Dev S Sukumar. Hyderabad
There were few witnesses to Steinar Klausen’s extraordinary hour on Tuesday, but even they did not even know his name. He will pass off in memory as a blond Norwegian (but of course) who fought toe-to-toe against one of the world’s best players at the World Championships; a no-hoper waging a fierce battle against a favourite. There was no drama after the end, just a quiet exit, but he had taken the Korean eighth seed and 2008 Asian champion, Park Sung-Hwan, to within a heartbeat of a first-round loss. Having won the first set, and leading 15-12 in the decider, Klausen was edged out in the end, 21-18. Small solace.
“I played my best,” said the Norwegian, sweat pouring off his body as he stepped off court. “Unfortunately, I’m not so tactically strong, and I got a bit nervous.”
Not even hardened followers of the international tour have seen Klausen. This is his first big tournament — although he is 27, he has never played an event of this level, not even a Super Series event, but for the Denmark Open some three or four years ago. He doesn’t exactly remember when.
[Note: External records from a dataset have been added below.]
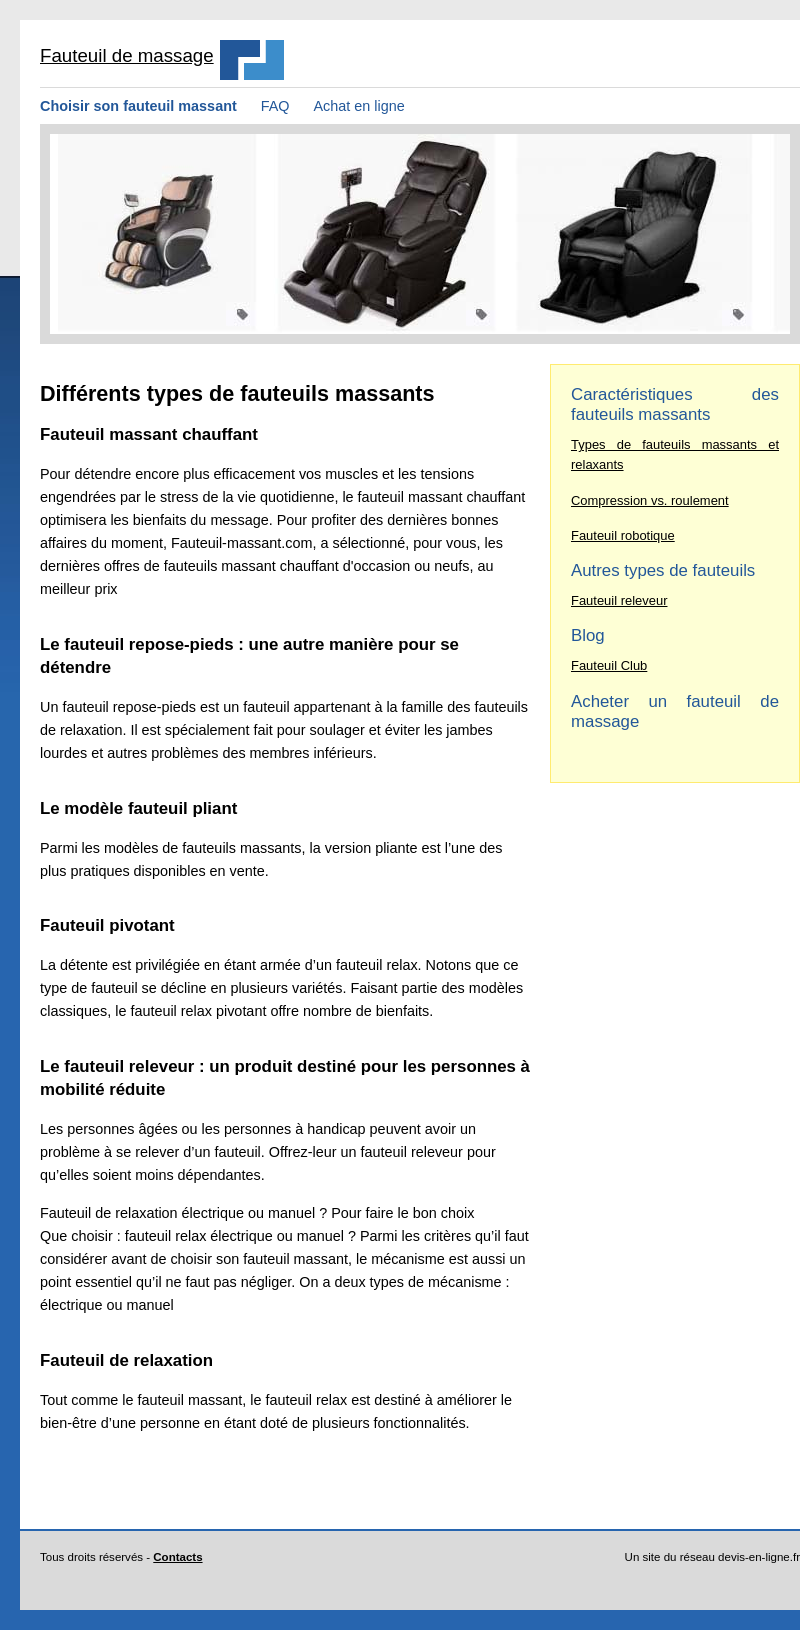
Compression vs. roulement (650, 500)
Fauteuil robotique (623, 535)
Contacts (177, 1557)
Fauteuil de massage (127, 55)
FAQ (275, 106)
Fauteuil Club (609, 665)
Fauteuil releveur (619, 600)
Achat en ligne (359, 106)
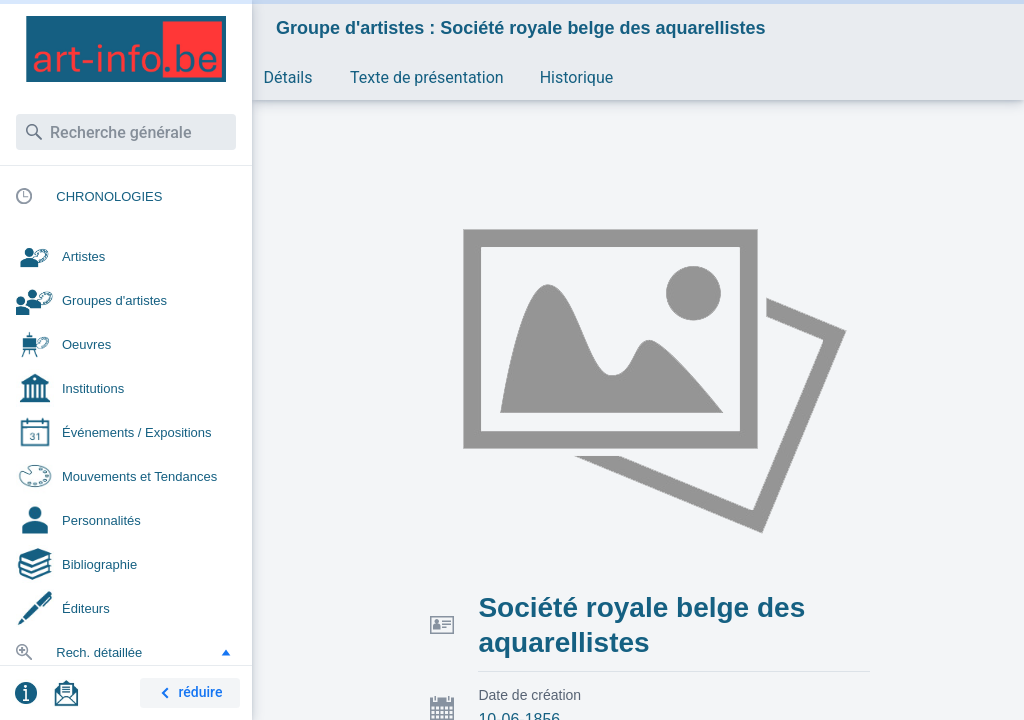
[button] (226, 652)
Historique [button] (576, 77)
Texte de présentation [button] (427, 77)
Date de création (529, 695)
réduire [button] (188, 693)
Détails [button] (288, 77)
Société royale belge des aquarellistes (641, 625)
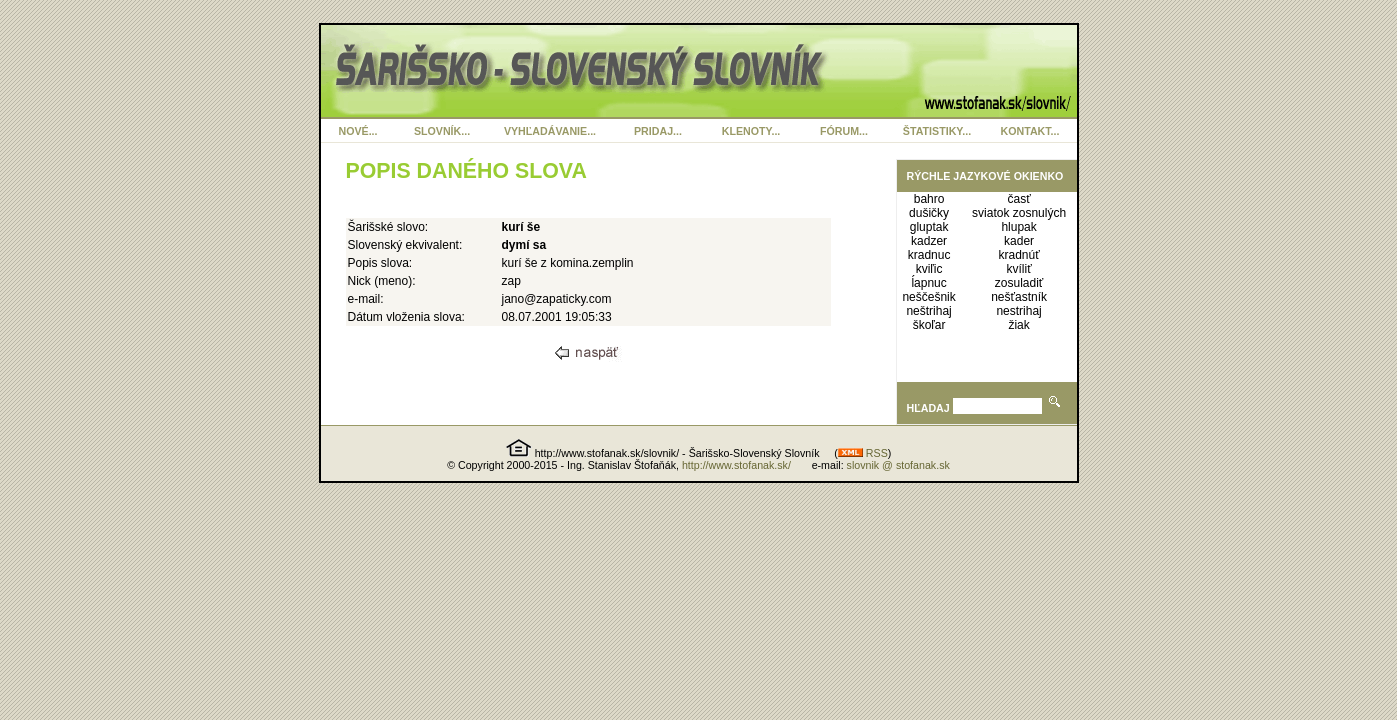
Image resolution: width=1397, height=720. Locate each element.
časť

Badminton is a barely-known sport in Norway, and people still ask him what it is. “I started out playing in my garden. My brother found that it was a (regular) sport, and there was a club, so we entered. I moved to Denmark when I was 16 — I enrolled at the Danish Badminton College. They have a regular academic programme for badminton players there.”
But he could never pursue badminton seriously in Denmark and he had to return to Norway — it was too expensive to live away from home. But back home there was nobody to play with, and he gave up the game. It was two years ago that he resumed training. “I’m the only player in Norway,” he says, sounding almost apologetic. “There is one 18-year-old, but he isn’t of my level. I do my physical training with ice-hockey players and skiiers.”
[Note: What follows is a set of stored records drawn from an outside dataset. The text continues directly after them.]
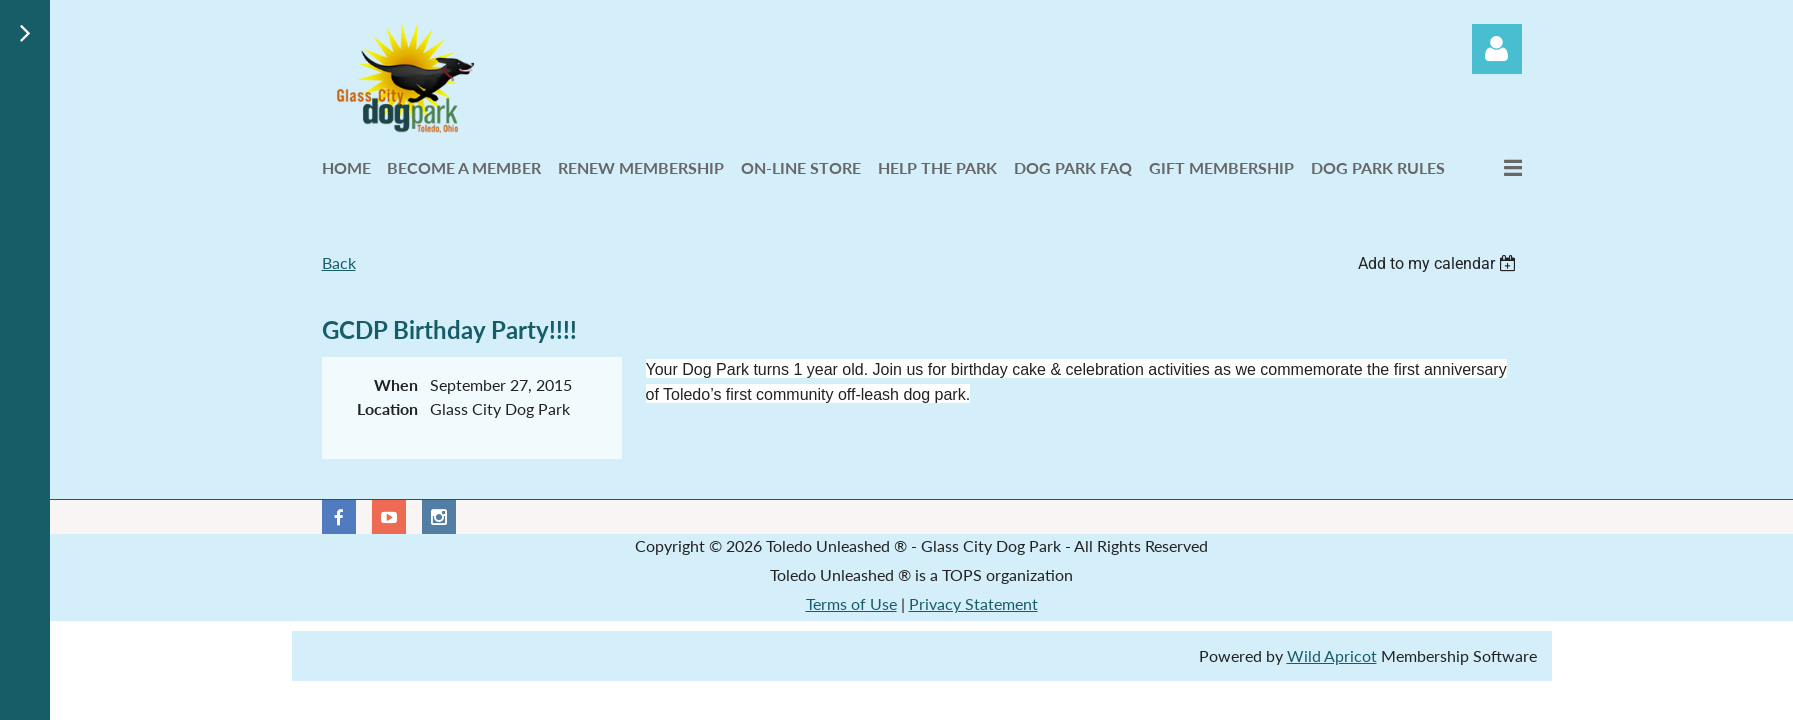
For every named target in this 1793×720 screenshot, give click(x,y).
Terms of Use (851, 603)
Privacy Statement (973, 603)
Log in (1497, 49)
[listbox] (1440, 263)
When (396, 384)
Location (387, 408)
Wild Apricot (1332, 655)
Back (339, 262)
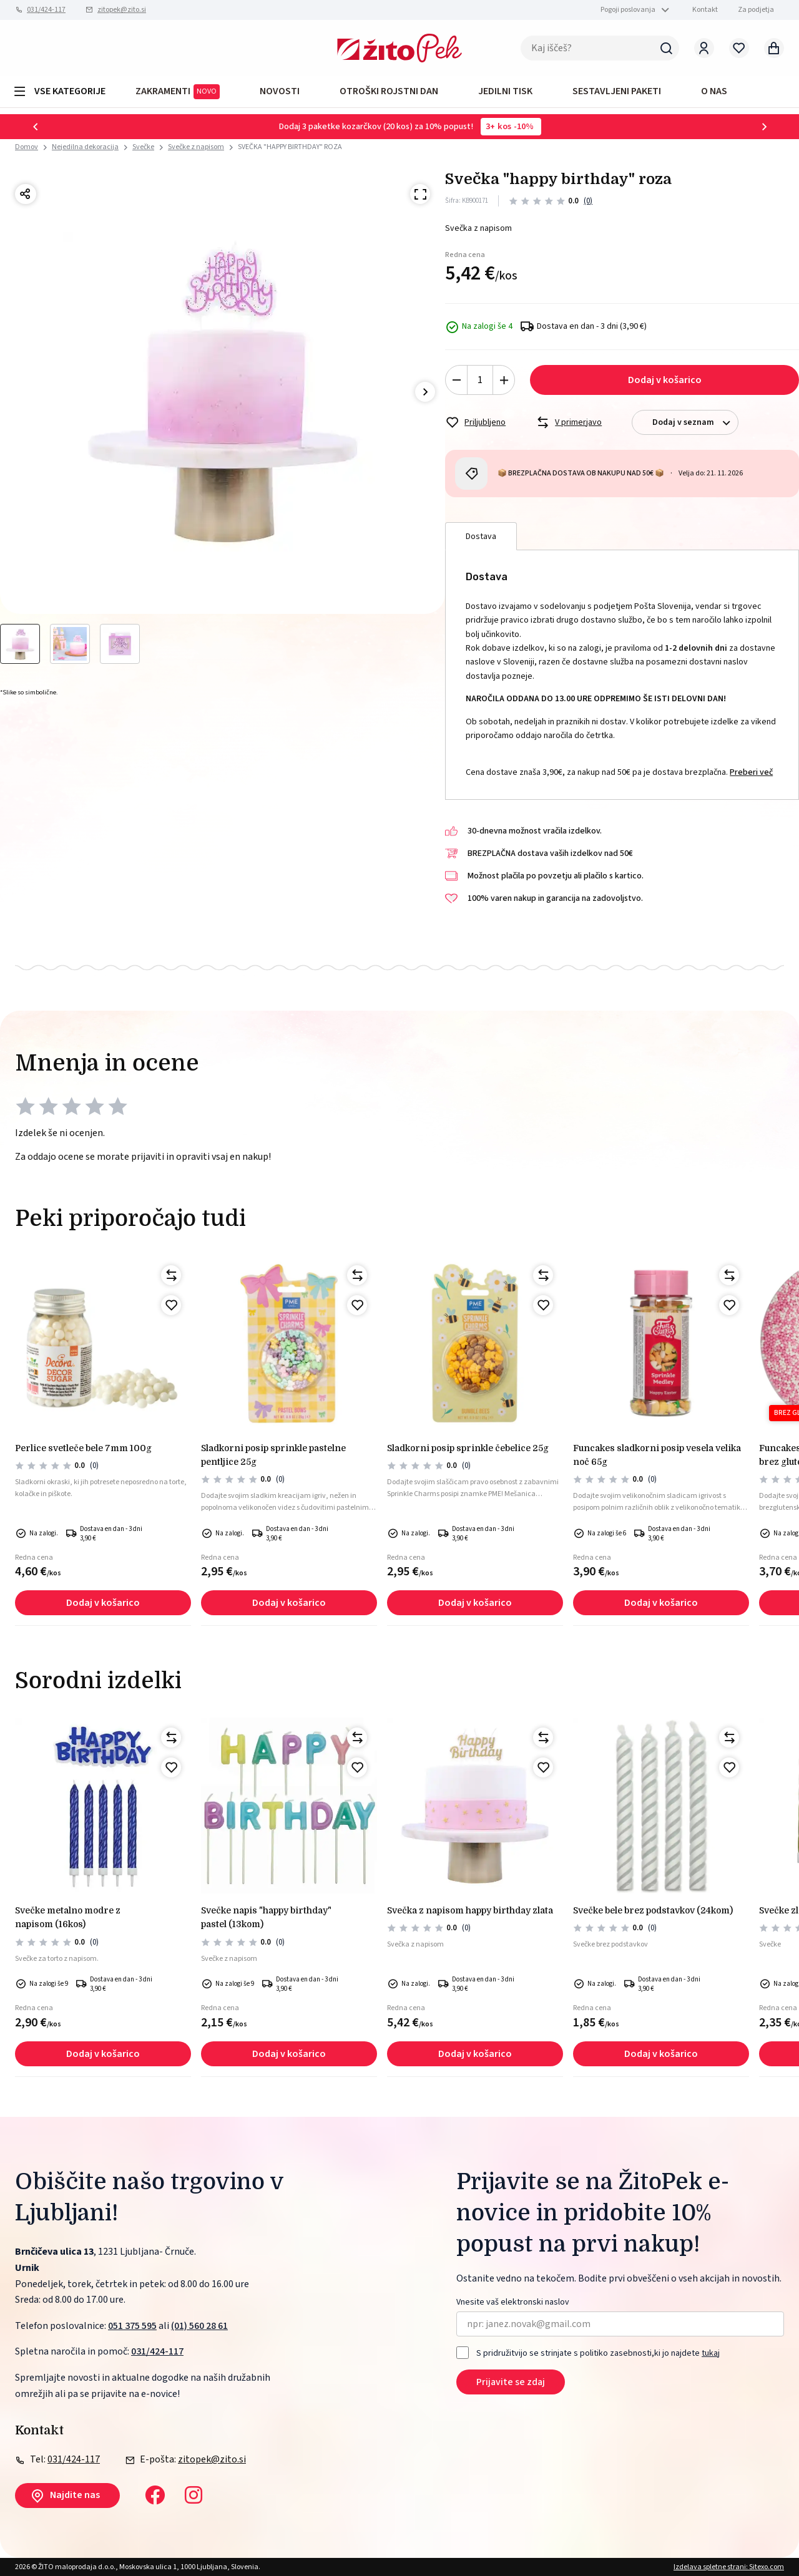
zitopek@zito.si (121, 9)
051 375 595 (132, 2326)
It’s possible that Klaus will return to obscurity. He has no plans to take up the game as a career, for it will necessitate a move to a badminton-playing country like Denmark. “I thought of moving again to Denmark to pursue my career… but I’m getting married in May next year, and it will be hard for me to be away from my fiancee.”
Then he thinks aloud: “I can play well, I have good potential. But I have a problem beating players below my standard. I wonder why.”